A la première question, force est de constater que M. Gadonneix cherche à minimiser les choses, arguant une augmentation de 3 euro par mois alors qu’elle s’élèverait au total, comme l’a justement noté l’UFC-Que Choisir, à 12 euros par mois au bout de trois ans ! De même, prétendre que cet argent servirait à investir en France et rien qu’à cela mérite d’être vérifié : lorsqu’on songe aux investissements d’EDF en Grande-Bretagne et aux Etats-Unis, des investissements aussi astronomiques qu’hasardeux obéissant à une logique capitaliste pure et dure, on ne peut que se méfier des assurances proférées la main sur le cœur par le patron de l’entreprise. Enfin, aucun cahier des charges précis sur le renouvellement du parc nucléaire français n’est présenté à l’appui de ces affirmations.

Bref, la transparence n’est pas au rendez-vous, ce qui ne peut que renforcer le sentiment d’un jeu de dupes. A cet égard, l’attitude du gouvernement est des plus ambigües, pour ne pas dire empreinte d’hypocrisie. Au-delà des allures martiales des déclarations contre cette hausse, on est frappé par leur caractère alambiqué et, encore une fois, confus. « Cette annonce de 20%, elle est incompréhensible pour tout le monde, surtout pour moi, quand on la sort de son contexte » a ainsi déclaré le 16 juillet Christine Lagarde sur RTL. Pourquoi donc cette nuance sur le « contexte », comme si le principe d’une hausse importante des tarifs pouvait être admis dès lors que l’on prendrait en considération certains éléments ? !

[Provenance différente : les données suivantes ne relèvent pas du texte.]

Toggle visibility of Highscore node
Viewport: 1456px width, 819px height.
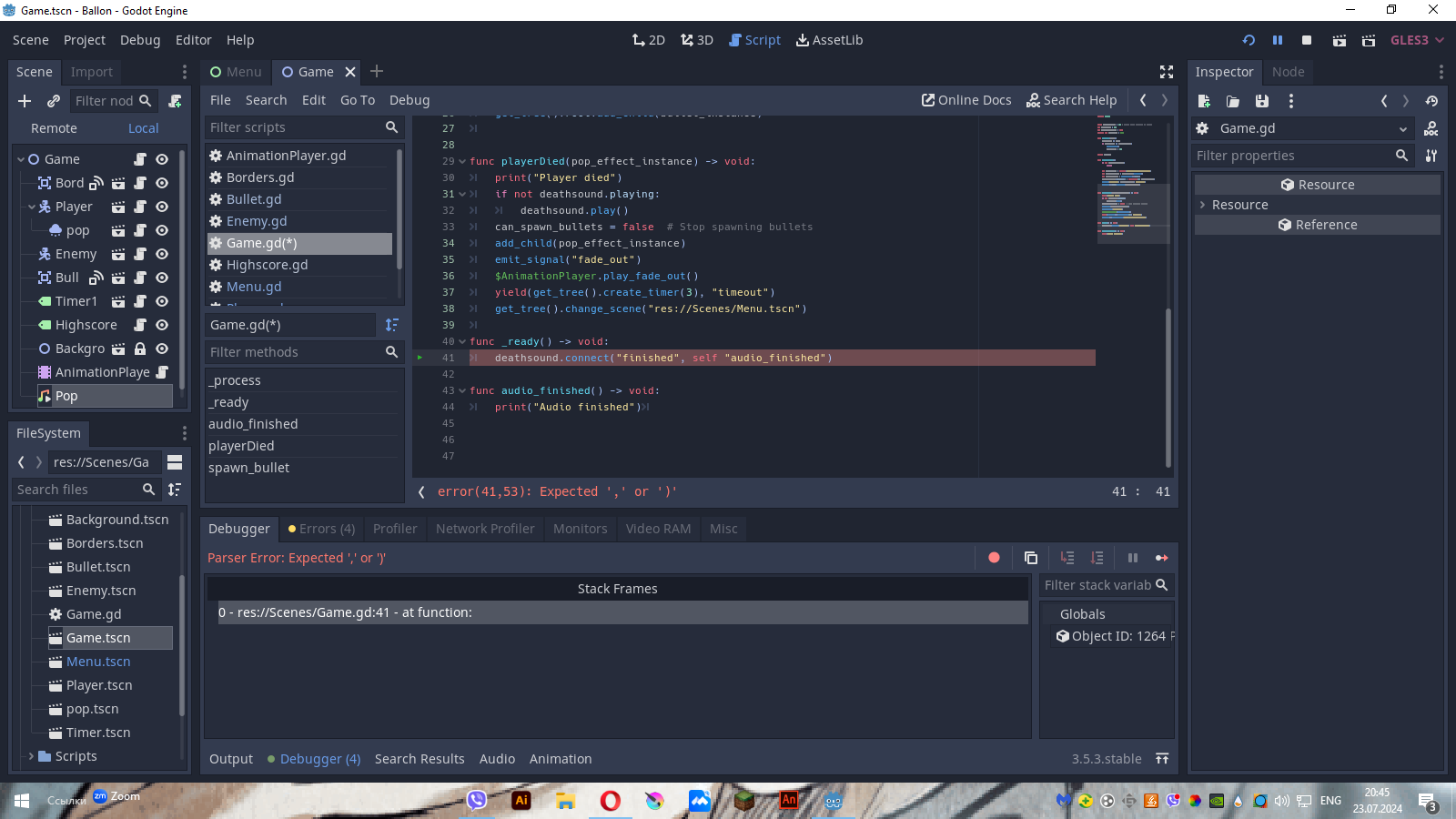point(162,325)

En vérité, cette polémique qui pourrait bel et bien être orchestrée de longue main, cache l’incertitude majeure qui pèse sur le service public de l’énergie en France. EDF est dans la seringue de la dérégulation européenne, ce qui implique nécessairement un alignement par le haut de ses tarifs sur ceux de ses concurrents européens, tous beaucoup plus chers. Sans quoi, comme le souligne régulièrement, bien que discrètement, la Commission de Bruxelles, il n’y aura pas de concurrence possible en France. Ce sont les tarifs régulés de l’énergie qui sont dans le collimateur de la « concurrence libre et non faussée ». Pour des raisons idéologiques à Bruxelles, pour des raisons sonnantes et trébuchantes au siège d’EDF, dont les dirigeants ont tout intérêt à augmenter les tarifs pour accroître leurs profits et les dividendes versés aux actionnaires… au premier rang desquels l’Etat lui-même !

Le PS et l’UMP, coresponsables de cette libéralisation de l’énergie qui risque de se faire sur le dos des usagers français, promettent de préserver durablement les tarifs régulés. Mais en fait la loi ne les garantit que jusqu’en 2010. De plus, Bruxelles a lancé contre eux des procédures d’infraction qui pourraient bel et bien se solder par leur interdiction pure et simple.

Au total, la hausse de 20% demandée par M. Gadonneix n’anticipe-t-elle pas cette évolution dont nos dirigeants sont les coupables mais qu’ils se refusent, fidèles à leur électoralisme démagogique, à assumer ?

Depuis plusieurs années, Debout la République plaide invariablement pour la création d’une entreprise publique unique de l’énergie, regroupant les activités de l’électricité et du gaz, dont le monopole en France serait maintenu. C’est la seule solution pour conserver un service public de l’énergie bénéfique aux Français et à l’économie française. Malgré les oukases de Bruxelles et le dogme dépassé des ultralibéraux, il ne sera jamais trop tard pour enfin mettre en œuvre cette solution de bon sens.